According to federal sentencing guidelines, Hanson could face up to five years in prison and a fine up to $250,000, although we probably won’t know about the terms of his plea deal until his formal sentencing in January.
Also too, the OC Register reports that maybe the poor guy simply has a mental illness that makes him a racist asshole, which is not an actual thing that mental illness does:
According to the statement of facts, Hanson “suffers from obsessive-compulsive disorder, Aspergers, anxiety and depression and he struggles with impulse control.” During an FBI interview in 2015, Hanson expressed remorse and promised not to send any more threats, according to court filings, but apparently continued to do so in the subsequent years.
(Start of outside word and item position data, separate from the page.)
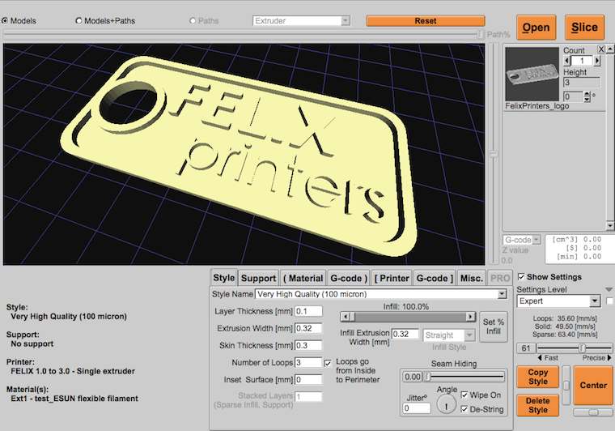Screen dimensions: 615x431
Task: Toggle the Show Settings checkbox
Action: (x=521, y=276)
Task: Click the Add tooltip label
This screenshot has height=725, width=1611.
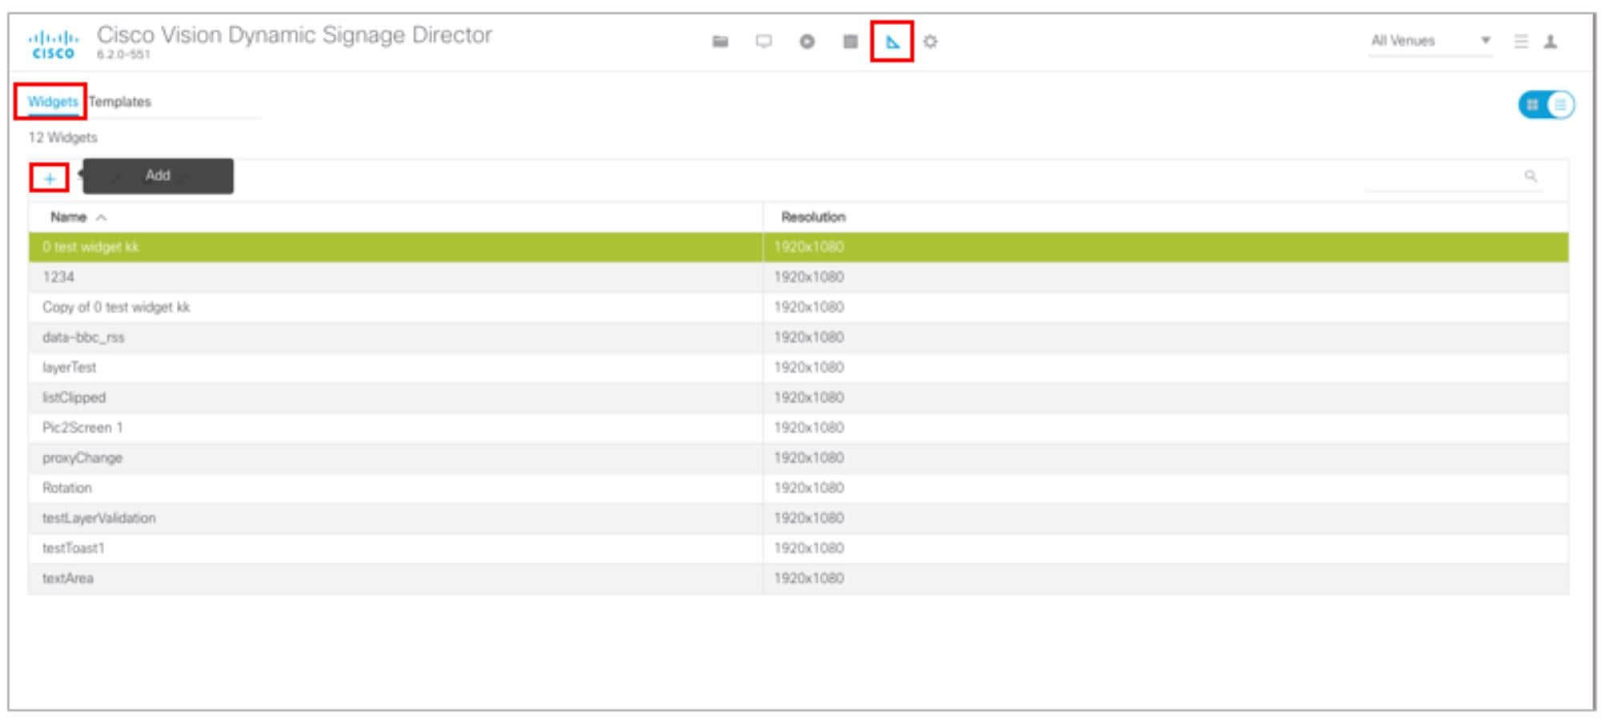Action: 158,175
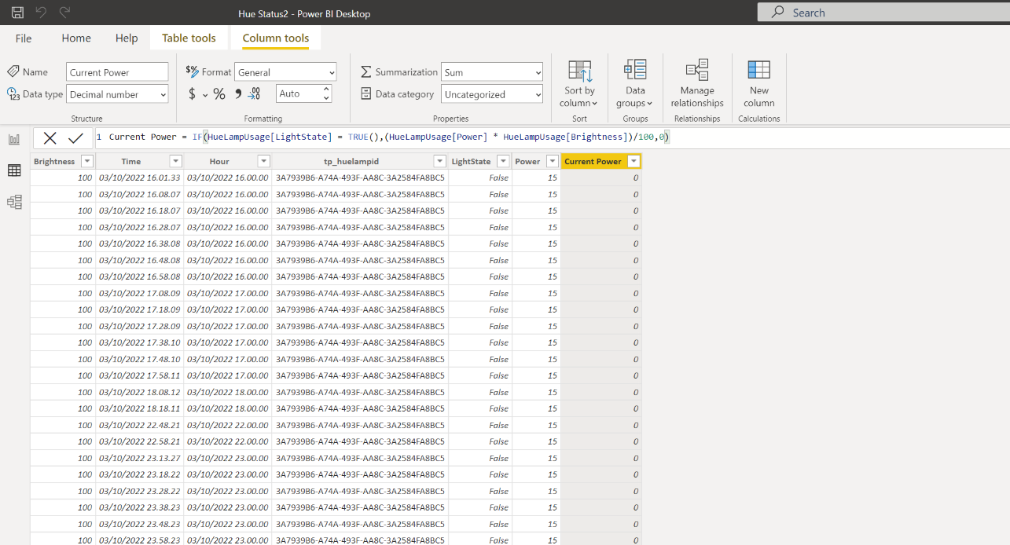Click the Name field containing Current Power
This screenshot has width=1010, height=545.
117,72
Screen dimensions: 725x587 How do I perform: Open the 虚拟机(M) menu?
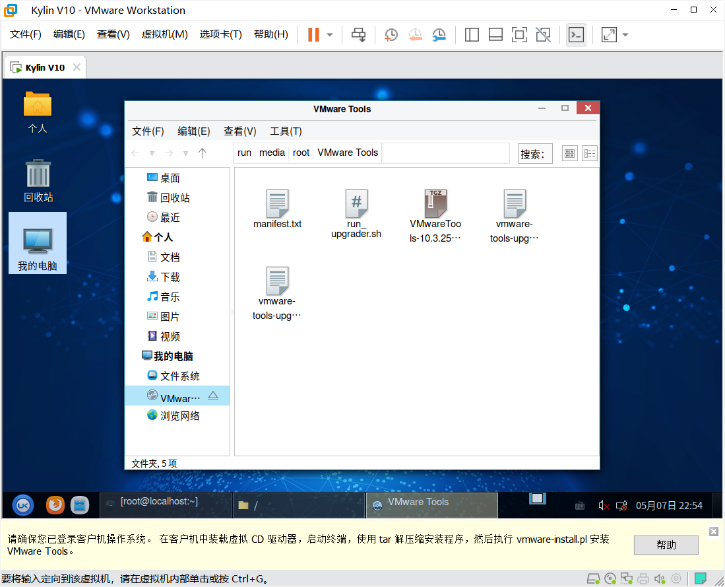(x=164, y=34)
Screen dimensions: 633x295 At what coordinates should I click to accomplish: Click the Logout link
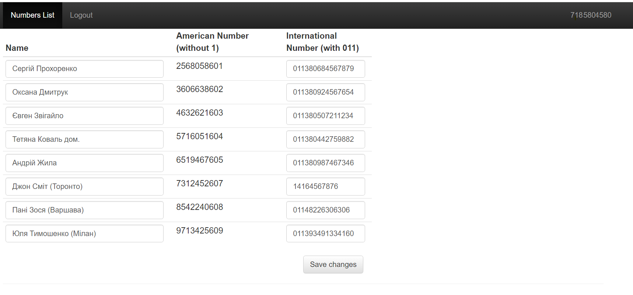point(81,15)
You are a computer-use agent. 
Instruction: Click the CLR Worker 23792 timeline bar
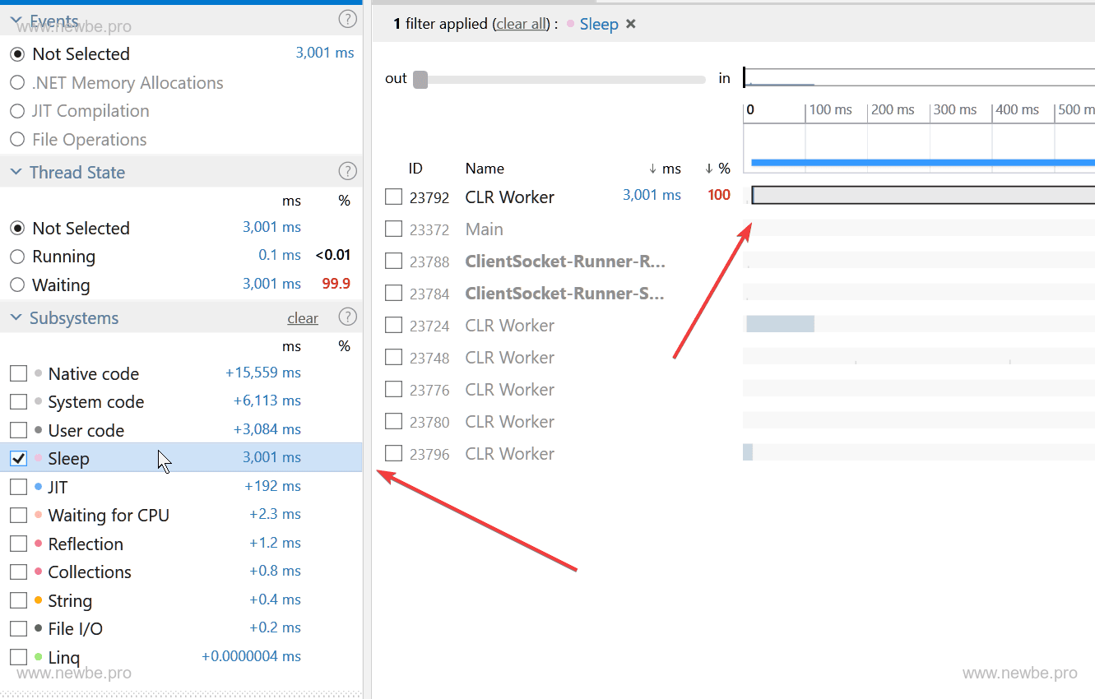(921, 196)
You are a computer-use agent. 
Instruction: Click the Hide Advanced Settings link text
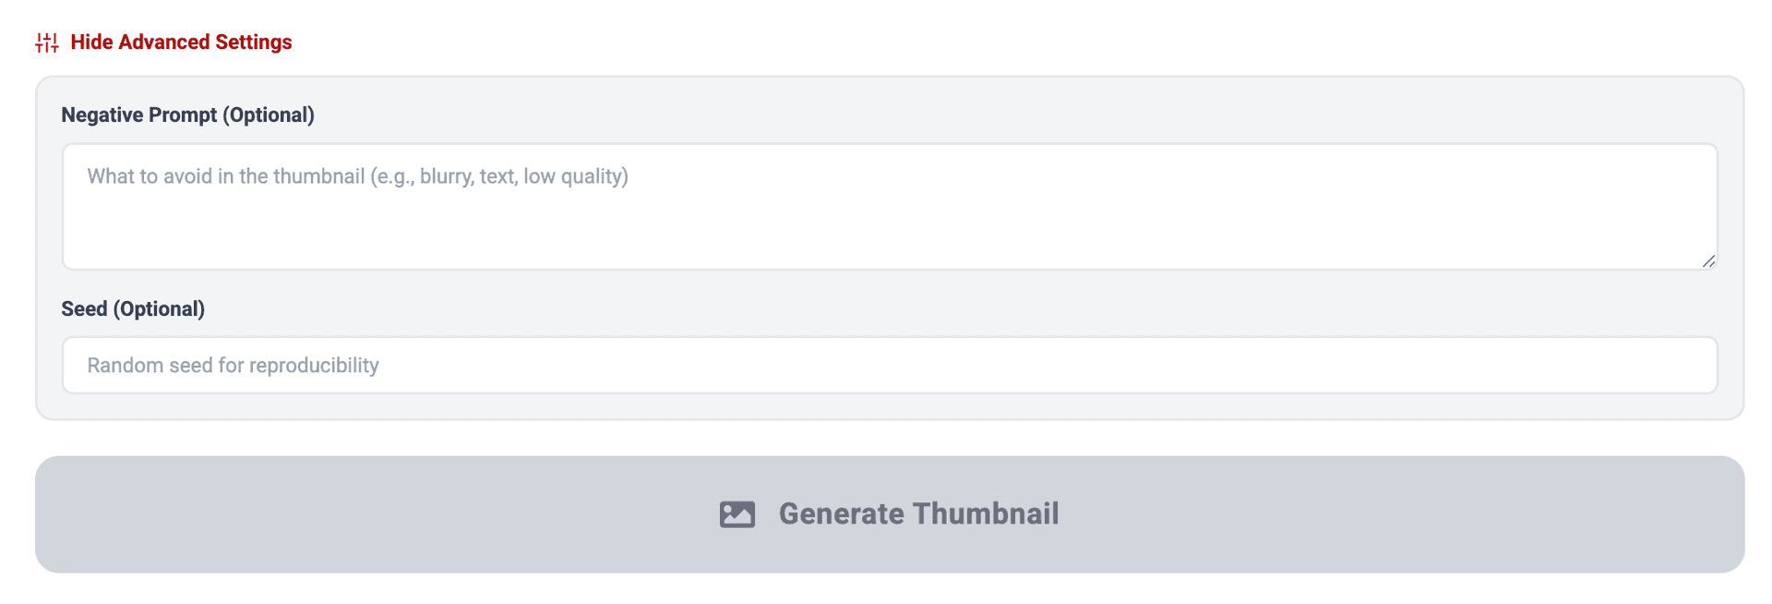tap(181, 42)
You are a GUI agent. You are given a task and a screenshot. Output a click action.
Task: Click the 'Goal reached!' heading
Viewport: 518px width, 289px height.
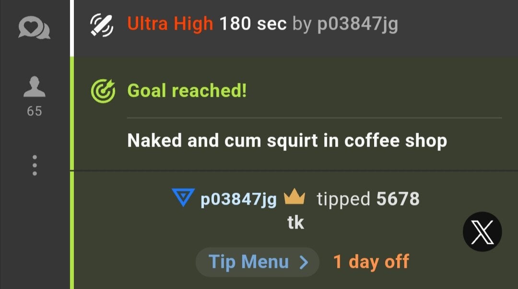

At one point, Hanson’s mother told agents that Hanson knows the threats he makes online are illegal but is “unable to control himself or his emotions.” His mother also told the agents that Hanson is “usually able to vent his anger” to her but that after she goes to bed he “makes comments online without the added benefit of his mother as a filter or sounding board.”
This is where we point out that having a mental illness doesn’t cause hatred — that’s there already, along with dehumanizing the people someone hates. Here’s a good explainer, although it’s about even more horrific hate crimes like actually carrying out a violent attack.
[Hatred] (much less hatred of any particular group) is not a symptom of any mental disorder. Some disorders include symptoms that may be associated with diminished impulse control which could plausibly be related to reactive violent outbursts (e.g., “snapping” when someone makes a disparaging comment), but this does not plausibly relate to highly planned actions such as hate crimes.
Along those lines, it’s certainly possible that poor impulse control could explain an outburst in public, but — and here, I’ll emphasize that I am only a Doktor of Rhetoric and not a real doctor — it seems pretty unlikely that “poor impulse control” can explain sending multiple death threats all over the country over an extended period of time. No, not even if Neal Stephenson’s novel Snow Crash imagined a future where violent criminals are required to have “POOR IMPULSE CONTROL” tattooed on their foreheads.
In conclusion, keep remembering to use your non-fighting words, and thank goodness we have Teen Vogue and the dictionary to help us make sense of all this madness.